三十六 玉葛

むかし、「忘れぬるなめり」と、問ひ言しける女のもとに、

谷せばみ峰まではへる玉かづら絶えむと人にわが思はなくに

現代語訳

昔、「私のことをお忘れになったようですね」と問いただしてきた女のもとに、

谷が狭まっているので、峰までのびている玉かづら。そんなふうに私たちの関係も長くありたいと思っています。途絶えるなんて思いもしませんのに。それなのに、貴女はそんなことおっしゃるのですね。

語句

■忘れぬるなめり お忘れになったようですね。 ■問ひ言しける 問いただしてきた。 ■「谷せばみ…」 「せばみ」は狭いので。

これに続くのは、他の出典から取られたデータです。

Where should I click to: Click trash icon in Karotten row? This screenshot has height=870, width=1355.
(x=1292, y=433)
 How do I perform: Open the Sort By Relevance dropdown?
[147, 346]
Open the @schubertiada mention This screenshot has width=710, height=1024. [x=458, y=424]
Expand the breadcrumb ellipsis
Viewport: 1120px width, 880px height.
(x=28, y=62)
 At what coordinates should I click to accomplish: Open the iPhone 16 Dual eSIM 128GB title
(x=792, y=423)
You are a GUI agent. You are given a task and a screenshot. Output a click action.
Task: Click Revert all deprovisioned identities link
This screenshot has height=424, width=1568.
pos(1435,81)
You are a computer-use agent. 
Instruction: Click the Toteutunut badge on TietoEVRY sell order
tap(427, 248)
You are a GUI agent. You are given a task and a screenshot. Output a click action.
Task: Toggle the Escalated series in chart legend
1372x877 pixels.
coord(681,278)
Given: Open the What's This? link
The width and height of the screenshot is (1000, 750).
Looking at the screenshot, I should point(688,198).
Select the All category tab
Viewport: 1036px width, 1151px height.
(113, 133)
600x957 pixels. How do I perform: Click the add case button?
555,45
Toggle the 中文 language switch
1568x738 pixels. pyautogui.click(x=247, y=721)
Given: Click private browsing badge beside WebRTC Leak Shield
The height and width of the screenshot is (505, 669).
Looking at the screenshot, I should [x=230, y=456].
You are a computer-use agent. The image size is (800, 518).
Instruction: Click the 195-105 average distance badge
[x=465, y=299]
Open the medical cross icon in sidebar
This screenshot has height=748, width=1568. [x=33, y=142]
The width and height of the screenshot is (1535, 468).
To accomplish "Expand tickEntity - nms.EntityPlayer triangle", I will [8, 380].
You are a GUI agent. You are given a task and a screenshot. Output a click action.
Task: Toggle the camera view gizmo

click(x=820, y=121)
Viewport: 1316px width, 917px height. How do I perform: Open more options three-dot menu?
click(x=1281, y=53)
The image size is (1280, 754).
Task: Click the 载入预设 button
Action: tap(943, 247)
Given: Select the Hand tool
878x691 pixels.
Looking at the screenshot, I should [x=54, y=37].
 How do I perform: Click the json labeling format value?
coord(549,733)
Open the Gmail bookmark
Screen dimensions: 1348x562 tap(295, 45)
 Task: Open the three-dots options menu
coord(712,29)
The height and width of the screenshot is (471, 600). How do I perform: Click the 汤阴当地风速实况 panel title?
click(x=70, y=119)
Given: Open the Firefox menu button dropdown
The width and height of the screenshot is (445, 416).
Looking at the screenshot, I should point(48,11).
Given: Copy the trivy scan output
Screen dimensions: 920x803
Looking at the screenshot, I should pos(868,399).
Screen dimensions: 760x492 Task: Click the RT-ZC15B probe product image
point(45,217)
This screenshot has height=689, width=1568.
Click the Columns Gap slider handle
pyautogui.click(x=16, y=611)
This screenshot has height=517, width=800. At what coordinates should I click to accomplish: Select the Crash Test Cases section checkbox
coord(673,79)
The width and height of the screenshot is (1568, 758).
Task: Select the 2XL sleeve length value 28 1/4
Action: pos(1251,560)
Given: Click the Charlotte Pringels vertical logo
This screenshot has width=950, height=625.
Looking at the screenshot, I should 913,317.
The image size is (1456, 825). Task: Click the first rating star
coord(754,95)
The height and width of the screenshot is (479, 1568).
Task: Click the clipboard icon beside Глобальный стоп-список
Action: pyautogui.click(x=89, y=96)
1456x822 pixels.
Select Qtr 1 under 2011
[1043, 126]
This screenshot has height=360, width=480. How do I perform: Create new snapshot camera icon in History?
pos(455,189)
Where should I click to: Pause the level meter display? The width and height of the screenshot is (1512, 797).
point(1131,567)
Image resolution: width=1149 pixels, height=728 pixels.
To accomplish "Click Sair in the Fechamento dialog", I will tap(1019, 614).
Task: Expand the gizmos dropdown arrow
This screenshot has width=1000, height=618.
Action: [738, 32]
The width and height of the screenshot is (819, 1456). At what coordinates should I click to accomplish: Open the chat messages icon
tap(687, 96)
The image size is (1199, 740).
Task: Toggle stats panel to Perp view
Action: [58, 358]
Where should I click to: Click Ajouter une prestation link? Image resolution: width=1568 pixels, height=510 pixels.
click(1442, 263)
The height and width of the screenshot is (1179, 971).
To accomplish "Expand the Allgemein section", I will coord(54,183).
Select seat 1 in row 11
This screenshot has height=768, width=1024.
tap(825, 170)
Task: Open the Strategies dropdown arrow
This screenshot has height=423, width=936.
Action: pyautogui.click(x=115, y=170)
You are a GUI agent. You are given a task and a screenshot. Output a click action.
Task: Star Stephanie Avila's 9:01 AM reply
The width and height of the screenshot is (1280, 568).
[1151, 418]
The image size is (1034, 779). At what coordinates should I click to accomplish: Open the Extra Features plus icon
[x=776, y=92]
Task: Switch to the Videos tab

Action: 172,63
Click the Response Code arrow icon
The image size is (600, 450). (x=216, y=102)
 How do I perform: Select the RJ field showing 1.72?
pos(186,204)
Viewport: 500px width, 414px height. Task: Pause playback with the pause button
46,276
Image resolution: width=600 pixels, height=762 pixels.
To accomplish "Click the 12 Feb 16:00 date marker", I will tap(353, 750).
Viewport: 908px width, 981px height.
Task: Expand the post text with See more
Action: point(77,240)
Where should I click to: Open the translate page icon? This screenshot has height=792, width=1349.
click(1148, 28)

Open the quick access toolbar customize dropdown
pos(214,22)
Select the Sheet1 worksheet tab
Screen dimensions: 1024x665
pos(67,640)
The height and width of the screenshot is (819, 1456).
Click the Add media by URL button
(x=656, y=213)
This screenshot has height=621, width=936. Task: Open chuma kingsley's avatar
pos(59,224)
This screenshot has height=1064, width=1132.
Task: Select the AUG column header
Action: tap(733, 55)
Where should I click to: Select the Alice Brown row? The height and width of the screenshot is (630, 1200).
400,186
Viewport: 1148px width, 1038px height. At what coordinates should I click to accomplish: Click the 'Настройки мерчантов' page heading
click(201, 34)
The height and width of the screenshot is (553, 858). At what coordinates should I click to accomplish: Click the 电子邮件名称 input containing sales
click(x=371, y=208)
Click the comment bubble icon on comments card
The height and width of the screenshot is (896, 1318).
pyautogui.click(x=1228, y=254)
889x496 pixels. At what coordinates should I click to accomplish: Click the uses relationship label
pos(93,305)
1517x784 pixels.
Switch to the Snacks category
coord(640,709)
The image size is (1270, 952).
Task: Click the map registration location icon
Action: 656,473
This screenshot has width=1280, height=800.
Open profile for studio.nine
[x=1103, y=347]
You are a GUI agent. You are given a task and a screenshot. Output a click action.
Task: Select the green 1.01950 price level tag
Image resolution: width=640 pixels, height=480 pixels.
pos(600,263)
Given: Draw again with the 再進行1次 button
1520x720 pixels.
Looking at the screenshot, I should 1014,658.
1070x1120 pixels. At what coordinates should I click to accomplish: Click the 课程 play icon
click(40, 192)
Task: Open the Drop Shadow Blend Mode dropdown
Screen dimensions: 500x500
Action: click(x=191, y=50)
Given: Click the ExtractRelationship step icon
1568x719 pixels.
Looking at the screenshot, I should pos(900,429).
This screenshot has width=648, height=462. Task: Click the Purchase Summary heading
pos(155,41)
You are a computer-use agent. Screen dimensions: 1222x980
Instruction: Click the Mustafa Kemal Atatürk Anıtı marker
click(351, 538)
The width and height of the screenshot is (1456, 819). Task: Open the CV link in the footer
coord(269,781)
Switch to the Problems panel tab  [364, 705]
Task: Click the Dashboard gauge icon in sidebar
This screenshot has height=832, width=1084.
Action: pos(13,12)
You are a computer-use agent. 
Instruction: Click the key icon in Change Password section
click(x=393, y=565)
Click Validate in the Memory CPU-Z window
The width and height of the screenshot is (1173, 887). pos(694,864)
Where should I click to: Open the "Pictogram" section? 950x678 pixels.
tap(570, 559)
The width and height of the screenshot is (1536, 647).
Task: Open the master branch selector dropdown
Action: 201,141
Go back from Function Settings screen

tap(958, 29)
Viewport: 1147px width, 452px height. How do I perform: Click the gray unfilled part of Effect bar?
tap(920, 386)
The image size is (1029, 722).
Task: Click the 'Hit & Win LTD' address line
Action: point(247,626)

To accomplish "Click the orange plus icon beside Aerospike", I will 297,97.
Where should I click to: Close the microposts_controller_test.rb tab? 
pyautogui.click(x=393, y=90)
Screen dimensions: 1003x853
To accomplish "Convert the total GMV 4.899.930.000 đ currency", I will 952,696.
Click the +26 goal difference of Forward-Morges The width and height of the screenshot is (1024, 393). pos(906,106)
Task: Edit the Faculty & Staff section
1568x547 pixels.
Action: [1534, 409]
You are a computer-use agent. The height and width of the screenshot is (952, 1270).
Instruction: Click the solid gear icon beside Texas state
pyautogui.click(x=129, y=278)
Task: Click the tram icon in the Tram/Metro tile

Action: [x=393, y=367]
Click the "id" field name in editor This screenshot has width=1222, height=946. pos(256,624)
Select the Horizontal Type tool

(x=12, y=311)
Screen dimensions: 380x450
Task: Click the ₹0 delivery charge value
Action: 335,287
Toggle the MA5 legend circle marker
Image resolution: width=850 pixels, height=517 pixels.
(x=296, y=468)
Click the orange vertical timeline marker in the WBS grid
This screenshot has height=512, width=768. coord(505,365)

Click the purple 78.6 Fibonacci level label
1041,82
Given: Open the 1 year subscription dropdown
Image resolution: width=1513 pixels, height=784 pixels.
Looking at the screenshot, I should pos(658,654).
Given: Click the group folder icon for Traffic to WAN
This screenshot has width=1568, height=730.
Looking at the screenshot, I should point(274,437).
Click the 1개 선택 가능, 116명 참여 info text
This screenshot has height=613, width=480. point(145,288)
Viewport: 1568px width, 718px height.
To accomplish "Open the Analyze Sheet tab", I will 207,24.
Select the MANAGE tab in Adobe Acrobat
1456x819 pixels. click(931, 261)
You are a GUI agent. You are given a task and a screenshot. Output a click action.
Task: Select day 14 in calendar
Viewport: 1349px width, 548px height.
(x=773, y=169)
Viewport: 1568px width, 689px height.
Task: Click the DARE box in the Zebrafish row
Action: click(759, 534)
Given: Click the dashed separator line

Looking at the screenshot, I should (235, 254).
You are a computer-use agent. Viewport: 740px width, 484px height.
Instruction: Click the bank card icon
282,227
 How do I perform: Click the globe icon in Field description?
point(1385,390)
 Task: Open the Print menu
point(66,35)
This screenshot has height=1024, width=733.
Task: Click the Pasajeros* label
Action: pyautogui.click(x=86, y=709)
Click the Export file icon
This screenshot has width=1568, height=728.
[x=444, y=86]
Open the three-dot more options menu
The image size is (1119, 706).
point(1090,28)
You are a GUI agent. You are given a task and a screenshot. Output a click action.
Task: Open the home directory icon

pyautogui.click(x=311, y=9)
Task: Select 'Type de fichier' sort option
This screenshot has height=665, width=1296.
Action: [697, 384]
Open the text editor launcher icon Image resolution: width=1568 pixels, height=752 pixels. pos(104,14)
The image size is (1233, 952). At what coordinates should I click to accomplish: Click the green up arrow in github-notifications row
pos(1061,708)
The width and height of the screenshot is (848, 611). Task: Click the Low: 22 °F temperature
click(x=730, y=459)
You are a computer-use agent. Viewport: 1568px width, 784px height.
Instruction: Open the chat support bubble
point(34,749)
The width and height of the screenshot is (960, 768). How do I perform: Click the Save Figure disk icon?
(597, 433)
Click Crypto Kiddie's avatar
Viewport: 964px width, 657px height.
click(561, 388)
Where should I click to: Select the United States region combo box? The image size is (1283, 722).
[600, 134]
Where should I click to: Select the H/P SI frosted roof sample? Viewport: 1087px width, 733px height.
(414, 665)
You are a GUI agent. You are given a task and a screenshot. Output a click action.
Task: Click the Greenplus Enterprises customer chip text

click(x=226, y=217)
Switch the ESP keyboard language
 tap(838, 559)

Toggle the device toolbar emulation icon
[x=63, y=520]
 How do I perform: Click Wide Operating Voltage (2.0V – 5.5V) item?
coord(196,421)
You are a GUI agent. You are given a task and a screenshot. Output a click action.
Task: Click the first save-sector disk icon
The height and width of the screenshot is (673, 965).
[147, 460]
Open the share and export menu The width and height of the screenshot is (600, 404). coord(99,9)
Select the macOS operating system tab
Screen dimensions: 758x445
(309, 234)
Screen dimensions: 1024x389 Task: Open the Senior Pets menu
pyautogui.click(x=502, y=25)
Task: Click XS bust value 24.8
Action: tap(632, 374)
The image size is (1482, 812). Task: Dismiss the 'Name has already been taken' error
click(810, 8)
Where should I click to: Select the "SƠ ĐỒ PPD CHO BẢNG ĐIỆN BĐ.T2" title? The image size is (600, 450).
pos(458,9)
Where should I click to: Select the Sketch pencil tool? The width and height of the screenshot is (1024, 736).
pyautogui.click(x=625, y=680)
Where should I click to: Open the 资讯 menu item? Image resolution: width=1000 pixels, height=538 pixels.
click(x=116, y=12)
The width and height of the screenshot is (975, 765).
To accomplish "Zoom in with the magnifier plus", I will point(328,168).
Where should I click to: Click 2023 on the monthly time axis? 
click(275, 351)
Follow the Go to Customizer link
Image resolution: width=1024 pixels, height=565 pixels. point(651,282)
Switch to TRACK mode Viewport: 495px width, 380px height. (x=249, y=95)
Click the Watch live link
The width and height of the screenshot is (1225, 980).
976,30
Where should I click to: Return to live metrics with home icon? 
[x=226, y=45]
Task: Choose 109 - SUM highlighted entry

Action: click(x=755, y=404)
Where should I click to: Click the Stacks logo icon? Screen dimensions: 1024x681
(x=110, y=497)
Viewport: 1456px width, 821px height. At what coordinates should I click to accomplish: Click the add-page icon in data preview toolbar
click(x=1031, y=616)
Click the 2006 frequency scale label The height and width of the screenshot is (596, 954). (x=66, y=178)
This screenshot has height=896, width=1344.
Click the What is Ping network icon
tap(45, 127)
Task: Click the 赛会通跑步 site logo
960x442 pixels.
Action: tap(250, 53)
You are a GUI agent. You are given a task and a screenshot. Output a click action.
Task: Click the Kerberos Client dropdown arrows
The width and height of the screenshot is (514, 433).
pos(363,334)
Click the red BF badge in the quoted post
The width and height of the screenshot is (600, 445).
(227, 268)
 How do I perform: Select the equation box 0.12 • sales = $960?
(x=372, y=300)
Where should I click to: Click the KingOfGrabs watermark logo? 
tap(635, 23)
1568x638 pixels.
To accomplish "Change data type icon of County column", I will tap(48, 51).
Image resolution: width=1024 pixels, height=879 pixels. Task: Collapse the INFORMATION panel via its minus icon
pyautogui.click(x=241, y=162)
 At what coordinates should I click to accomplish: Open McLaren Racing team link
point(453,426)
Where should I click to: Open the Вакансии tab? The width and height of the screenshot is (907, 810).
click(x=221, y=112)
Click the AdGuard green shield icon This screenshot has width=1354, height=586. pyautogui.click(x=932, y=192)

動詞「狭(せ)し」の語幹に接尾語「み」がついたもの。「玉かづら」は、かづら。「玉」は美称。「思はなくに」思いませんのに。

解説

「玉かづら」の「玉」は上品に言うときに言葉の頭につける美称で、「かづら」はつる草です。谷が狭いので、すーーーっと谷底から地上までつる草が伸びているのを想像してください。想像しましたか。そんなふうに、私のあなたに対する思いは、途絶えることなく、長く続いていますよという歌です。